Problem description: Copy out nothing but the lines from the one holding "You are a GUI" through the end of the entries below, exactly as written and without the pictures.

Stored records:
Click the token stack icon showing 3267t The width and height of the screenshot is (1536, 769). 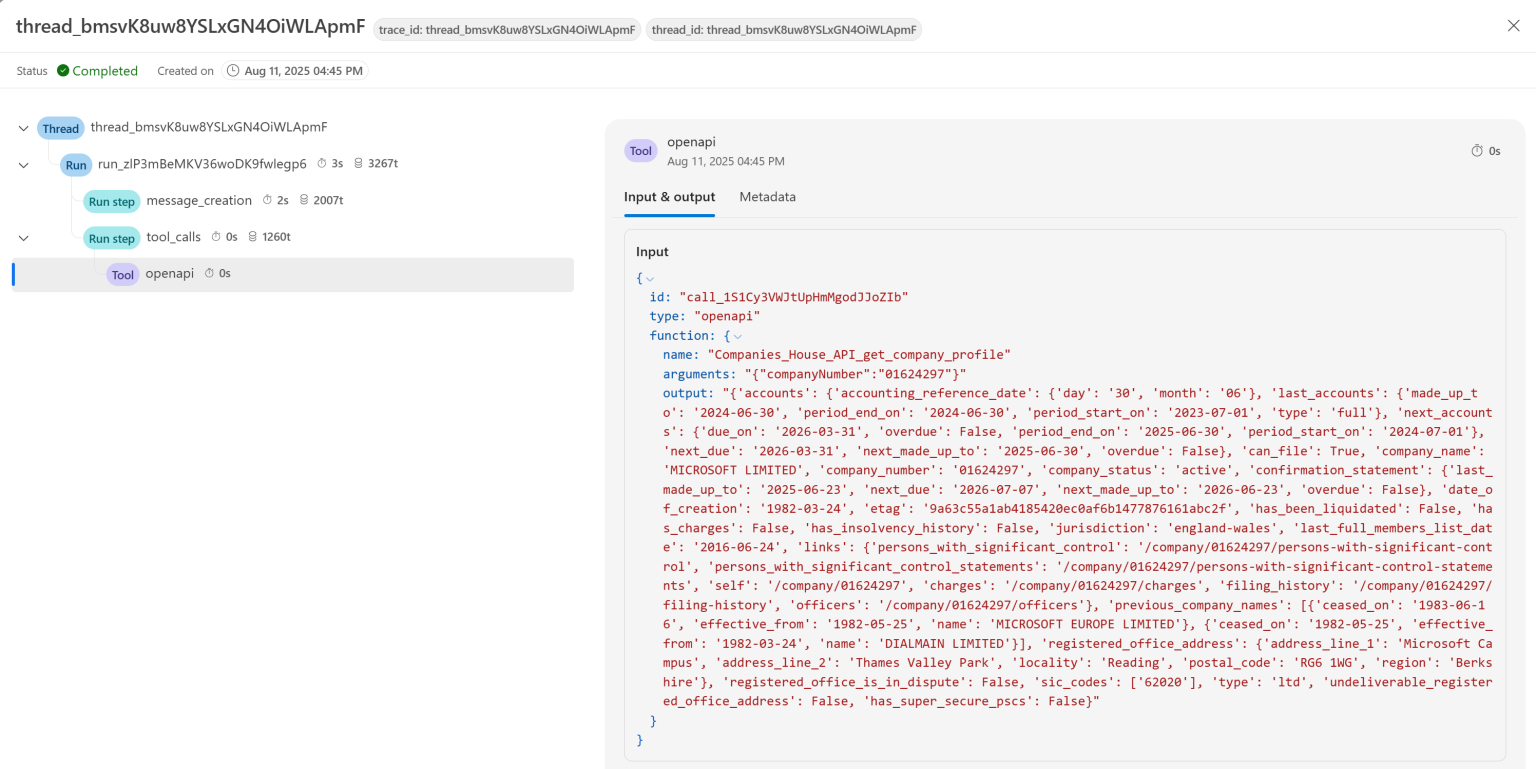(357, 163)
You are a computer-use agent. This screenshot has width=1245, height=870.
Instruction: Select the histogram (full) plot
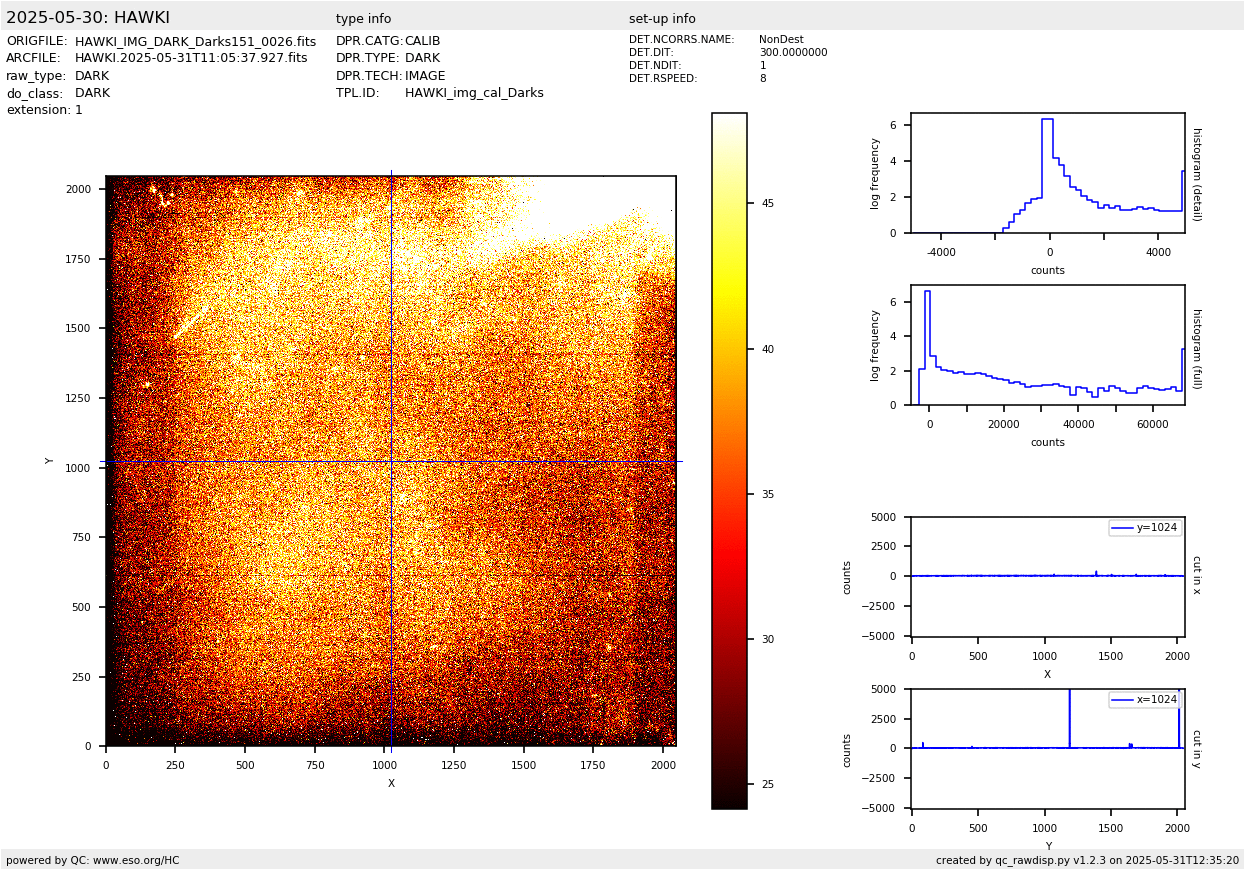click(1047, 345)
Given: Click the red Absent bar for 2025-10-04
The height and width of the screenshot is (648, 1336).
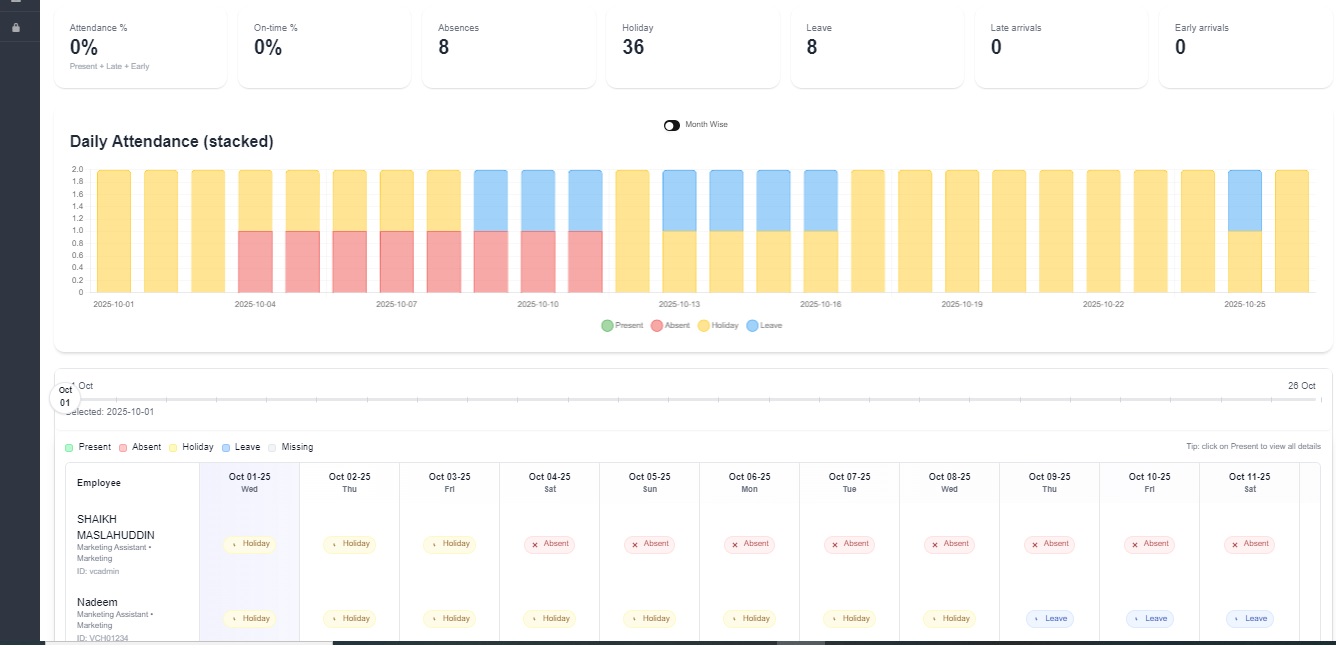Looking at the screenshot, I should pos(255,262).
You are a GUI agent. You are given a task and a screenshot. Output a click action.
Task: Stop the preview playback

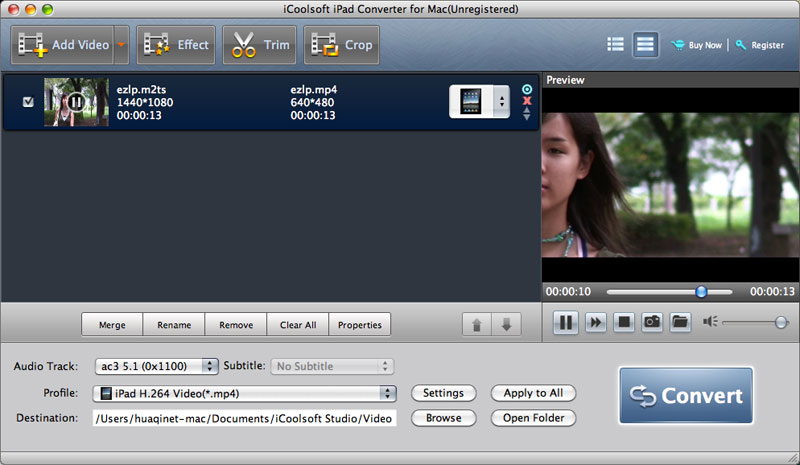(x=623, y=322)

Result for this task:
You are a GUI agent. You are given a task and a screenshot. Output a click action.
Task: Stop the preview playback

(x=623, y=322)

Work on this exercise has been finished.